— GIVEN ENTRIES —
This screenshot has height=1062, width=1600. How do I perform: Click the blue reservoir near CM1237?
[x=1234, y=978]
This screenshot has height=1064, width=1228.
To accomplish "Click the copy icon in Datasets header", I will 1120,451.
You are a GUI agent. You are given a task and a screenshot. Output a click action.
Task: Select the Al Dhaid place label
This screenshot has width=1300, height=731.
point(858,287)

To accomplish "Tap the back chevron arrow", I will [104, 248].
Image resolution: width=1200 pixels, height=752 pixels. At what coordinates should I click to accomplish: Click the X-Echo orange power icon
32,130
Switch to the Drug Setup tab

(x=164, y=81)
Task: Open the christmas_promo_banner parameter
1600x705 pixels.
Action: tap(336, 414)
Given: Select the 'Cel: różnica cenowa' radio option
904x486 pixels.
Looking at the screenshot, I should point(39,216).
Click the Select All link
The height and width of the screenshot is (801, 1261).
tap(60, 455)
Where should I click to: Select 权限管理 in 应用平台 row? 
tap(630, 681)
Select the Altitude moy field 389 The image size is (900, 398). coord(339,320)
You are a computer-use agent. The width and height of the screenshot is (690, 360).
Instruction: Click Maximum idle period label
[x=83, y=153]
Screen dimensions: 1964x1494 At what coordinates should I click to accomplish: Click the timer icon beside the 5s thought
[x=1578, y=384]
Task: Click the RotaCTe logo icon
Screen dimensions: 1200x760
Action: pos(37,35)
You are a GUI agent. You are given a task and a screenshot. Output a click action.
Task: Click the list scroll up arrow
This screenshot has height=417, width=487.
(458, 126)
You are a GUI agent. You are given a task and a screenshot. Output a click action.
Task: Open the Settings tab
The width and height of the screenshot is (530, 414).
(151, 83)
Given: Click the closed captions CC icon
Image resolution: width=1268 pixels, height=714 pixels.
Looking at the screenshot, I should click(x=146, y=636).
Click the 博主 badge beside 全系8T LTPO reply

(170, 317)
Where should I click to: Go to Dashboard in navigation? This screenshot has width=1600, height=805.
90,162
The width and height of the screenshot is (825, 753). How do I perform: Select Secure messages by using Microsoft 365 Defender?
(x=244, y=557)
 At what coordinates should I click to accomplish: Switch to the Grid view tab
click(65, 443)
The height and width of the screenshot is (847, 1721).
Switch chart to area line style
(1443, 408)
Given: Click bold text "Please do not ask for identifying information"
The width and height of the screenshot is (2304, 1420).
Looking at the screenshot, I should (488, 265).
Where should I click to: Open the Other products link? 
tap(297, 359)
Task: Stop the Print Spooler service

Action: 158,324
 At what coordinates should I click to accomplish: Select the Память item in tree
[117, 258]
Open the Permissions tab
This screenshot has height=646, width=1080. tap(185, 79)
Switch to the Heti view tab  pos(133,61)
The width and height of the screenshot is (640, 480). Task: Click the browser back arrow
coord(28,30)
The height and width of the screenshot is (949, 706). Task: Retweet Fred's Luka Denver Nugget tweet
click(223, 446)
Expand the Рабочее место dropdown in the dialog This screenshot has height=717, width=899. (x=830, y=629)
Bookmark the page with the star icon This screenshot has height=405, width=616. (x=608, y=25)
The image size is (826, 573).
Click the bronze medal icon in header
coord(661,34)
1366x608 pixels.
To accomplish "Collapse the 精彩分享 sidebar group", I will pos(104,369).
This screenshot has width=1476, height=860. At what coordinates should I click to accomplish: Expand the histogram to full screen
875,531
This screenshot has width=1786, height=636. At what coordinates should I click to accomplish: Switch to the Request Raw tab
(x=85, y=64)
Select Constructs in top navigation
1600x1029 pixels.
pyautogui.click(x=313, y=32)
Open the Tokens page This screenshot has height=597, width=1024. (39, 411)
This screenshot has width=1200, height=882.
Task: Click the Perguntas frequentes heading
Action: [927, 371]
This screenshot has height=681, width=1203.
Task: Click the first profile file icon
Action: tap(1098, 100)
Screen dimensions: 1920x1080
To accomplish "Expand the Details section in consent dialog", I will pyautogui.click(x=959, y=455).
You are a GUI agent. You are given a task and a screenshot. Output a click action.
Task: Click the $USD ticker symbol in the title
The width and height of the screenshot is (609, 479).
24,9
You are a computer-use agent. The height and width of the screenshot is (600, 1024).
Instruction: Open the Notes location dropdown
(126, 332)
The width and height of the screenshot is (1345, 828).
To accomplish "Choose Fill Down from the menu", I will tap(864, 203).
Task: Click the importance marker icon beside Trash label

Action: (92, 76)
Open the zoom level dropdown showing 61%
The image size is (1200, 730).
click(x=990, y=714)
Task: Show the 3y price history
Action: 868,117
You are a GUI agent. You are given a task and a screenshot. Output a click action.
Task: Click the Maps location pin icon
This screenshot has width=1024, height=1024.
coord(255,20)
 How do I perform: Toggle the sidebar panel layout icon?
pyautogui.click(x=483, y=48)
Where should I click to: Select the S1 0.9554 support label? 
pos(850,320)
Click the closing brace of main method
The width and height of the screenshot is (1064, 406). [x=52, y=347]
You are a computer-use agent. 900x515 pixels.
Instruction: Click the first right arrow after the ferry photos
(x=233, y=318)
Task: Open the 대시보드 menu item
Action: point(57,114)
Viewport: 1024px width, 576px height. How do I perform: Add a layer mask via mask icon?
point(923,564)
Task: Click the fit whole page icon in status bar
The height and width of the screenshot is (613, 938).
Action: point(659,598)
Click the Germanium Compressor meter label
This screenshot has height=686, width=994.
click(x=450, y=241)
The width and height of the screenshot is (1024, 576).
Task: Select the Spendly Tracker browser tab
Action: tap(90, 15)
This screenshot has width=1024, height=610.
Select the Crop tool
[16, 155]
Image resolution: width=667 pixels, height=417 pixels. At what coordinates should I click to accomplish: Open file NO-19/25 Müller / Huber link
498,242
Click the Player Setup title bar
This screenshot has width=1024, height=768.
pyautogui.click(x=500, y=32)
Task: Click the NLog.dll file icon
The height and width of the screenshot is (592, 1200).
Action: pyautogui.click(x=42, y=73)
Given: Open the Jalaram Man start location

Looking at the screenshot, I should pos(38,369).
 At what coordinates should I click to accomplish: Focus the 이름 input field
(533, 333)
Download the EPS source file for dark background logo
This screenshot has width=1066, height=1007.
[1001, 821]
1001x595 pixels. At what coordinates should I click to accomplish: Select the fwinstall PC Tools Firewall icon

— TASK INSTRUCTIONS —
Word for word, transcribe each of the entries above.

— WORKED SOLUTION —
This screenshot has height=1062, width=1600. How do I perform: Click the blue reservoir near CM1237?
[x=1234, y=978]
This screenshot has height=1064, width=1228.
To accomplish "Click the copy icon in Datasets header", I will 1120,451.
You are a GUI agent. You are given a task and a screenshot. Output a click action.
Task: Select the Al Dhaid place label
This screenshot has width=1300, height=731.
point(858,287)

To accomplish "Tap the back chevron arrow", I will [104, 248].
Image resolution: width=1200 pixels, height=752 pixels. At what coordinates should I click to accomplish: Click the X-Echo orange power icon
32,130
Switch to the Drug Setup tab

(x=164, y=81)
Task: Open the christmas_promo_banner parameter
1600x705 pixels.
Action: tap(336, 414)
Given: Select the 'Cel: różnica cenowa' radio option
904x486 pixels.
Looking at the screenshot, I should point(39,216).
Click the Select All link
The height and width of the screenshot is (801, 1261).
tap(60, 455)
Where should I click to: Select 权限管理 in 应用平台 row? 
tap(630, 681)
Select the Altitude moy field 389 The image size is (900, 398). coord(339,320)
You are a computer-use agent. The width and height of the screenshot is (690, 360).
Instruction: Click Maximum idle period label
[x=83, y=153]
Screen dimensions: 1964x1494 At what coordinates should I click to accomplish: Click the timer icon beside the 5s thought
[x=1578, y=384]
Task: Click the RotaCTe logo icon
Screen dimensions: 1200x760
Action: pos(37,35)
You are a GUI agent. You are given a task and a screenshot. Output a click action.
Task: Click the list scroll up arrow
This screenshot has height=417, width=487.
(458, 126)
You are a GUI agent. You are given a task and a screenshot. Output a click action.
Task: Open the Settings tab
The width and height of the screenshot is (530, 414).
(151, 83)
Given: Click the closed captions CC icon
Image resolution: width=1268 pixels, height=714 pixels.
Looking at the screenshot, I should click(x=146, y=636).
Click the 博主 badge beside 全系8T LTPO reply

(170, 317)
Where should I click to: Go to Dashboard in navigation? This screenshot has width=1600, height=805.
90,162
The width and height of the screenshot is (825, 753). How do I perform: Select Secure messages by using Microsoft 365 Defender?
(x=244, y=557)
 At what coordinates should I click to accomplish: Switch to the Grid view tab
click(65, 443)
The height and width of the screenshot is (847, 1721).
Switch chart to area line style
(1443, 408)
Given: Click bold text "Please do not ask for identifying information"
The width and height of the screenshot is (2304, 1420).
Looking at the screenshot, I should (488, 265).
Where should I click to: Open the Other products link? 
tap(297, 359)
Task: Stop the Print Spooler service

Action: 158,324
 At what coordinates should I click to accomplish: Select the Память item in tree
[117, 258]
Open the Permissions tab
This screenshot has height=646, width=1080. tap(185, 79)
Switch to the Heti view tab  pos(133,61)
The width and height of the screenshot is (640, 480). Task: Click the browser back arrow
coord(28,30)
The height and width of the screenshot is (949, 706). Task: Retweet Fred's Luka Denver Nugget tweet
click(223, 446)
Expand the Рабочее место dropdown in the dialog This screenshot has height=717, width=899. (x=830, y=629)
Bookmark the page with the star icon This screenshot has height=405, width=616. (x=608, y=25)
The image size is (826, 573).
Click the bronze medal icon in header
coord(661,34)
1366x608 pixels.
To accomplish "Collapse the 精彩分享 sidebar group", I will pos(104,369).
This screenshot has width=1476, height=860. At what coordinates should I click to accomplish: Expand the histogram to full screen
875,531
This screenshot has width=1786, height=636. At what coordinates should I click to accomplish: Switch to the Request Raw tab
(x=85, y=64)
Select Constructs in top navigation
1600x1029 pixels.
pyautogui.click(x=313, y=32)
Open the Tokens page This screenshot has height=597, width=1024. (39, 411)
This screenshot has width=1200, height=882.
Task: Click the Perguntas frequentes heading
Action: [927, 371]
This screenshot has height=681, width=1203.
Task: Click the first profile file icon
Action: tap(1098, 100)
Screen dimensions: 1920x1080
To accomplish "Expand the Details section in consent dialog", I will pyautogui.click(x=959, y=455).
You are a GUI agent. You are given a task and a screenshot. Output a click action.
Task: Click the $USD ticker symbol in the title
The width and height of the screenshot is (609, 479).
24,9
You are a computer-use agent. The height and width of the screenshot is (600, 1024).
Instruction: Open the Notes location dropdown
(126, 332)
The width and height of the screenshot is (1345, 828).
To accomplish "Choose Fill Down from the menu", I will tap(864, 203).
Task: Click the importance marker icon beside Trash label

Action: (92, 76)
Open the zoom level dropdown showing 61%
The image size is (1200, 730).
click(x=990, y=714)
Task: Show the 3y price history
Action: 868,117
You are a GUI agent. You are given a task and a screenshot. Output a click action.
Task: Click the Maps location pin icon
This screenshot has width=1024, height=1024.
coord(255,20)
 How do I perform: Toggle the sidebar panel layout icon?
pyautogui.click(x=483, y=48)
Where should I click to: Select the S1 0.9554 support label? 
pos(850,320)
Click the closing brace of main method
The width and height of the screenshot is (1064, 406). [x=52, y=347]
You are a computer-use agent. 900x515 pixels.
Instruction: Click the first right arrow after the ferry photos
(x=233, y=318)
Task: Open the 대시보드 menu item
Action: point(57,114)
Viewport: 1024px width, 576px height. How do I perform: Add a layer mask via mask icon?
point(923,564)
Task: Click the fit whole page icon in status bar
The height and width of the screenshot is (613, 938).
Action: point(659,598)
Click the Germanium Compressor meter label
This screenshot has height=686, width=994.
click(x=450, y=241)
The width and height of the screenshot is (1024, 576).
Task: Select the Spendly Tracker browser tab
Action: tap(90, 15)
This screenshot has width=1024, height=610.
Select the Crop tool
[16, 155]
Image resolution: width=667 pixels, height=417 pixels. At what coordinates should I click to accomplish: Open file NO-19/25 Müller / Huber link
498,242
Click the Player Setup title bar
This screenshot has width=1024, height=768.
pyautogui.click(x=500, y=32)
Task: Click the NLog.dll file icon
The height and width of the screenshot is (592, 1200).
Action: pyautogui.click(x=42, y=73)
Given: Open the Jalaram Man start location

Looking at the screenshot, I should pos(38,369).
 At what coordinates should I click to accomplish: Focus the 이름 input field
(533, 333)
Download the EPS source file for dark background logo
This screenshot has width=1066, height=1007.
[1001, 821]
1001x595 pixels. At what coordinates should I click to accomplish: Select the fwinstall PC Tools Firewall icon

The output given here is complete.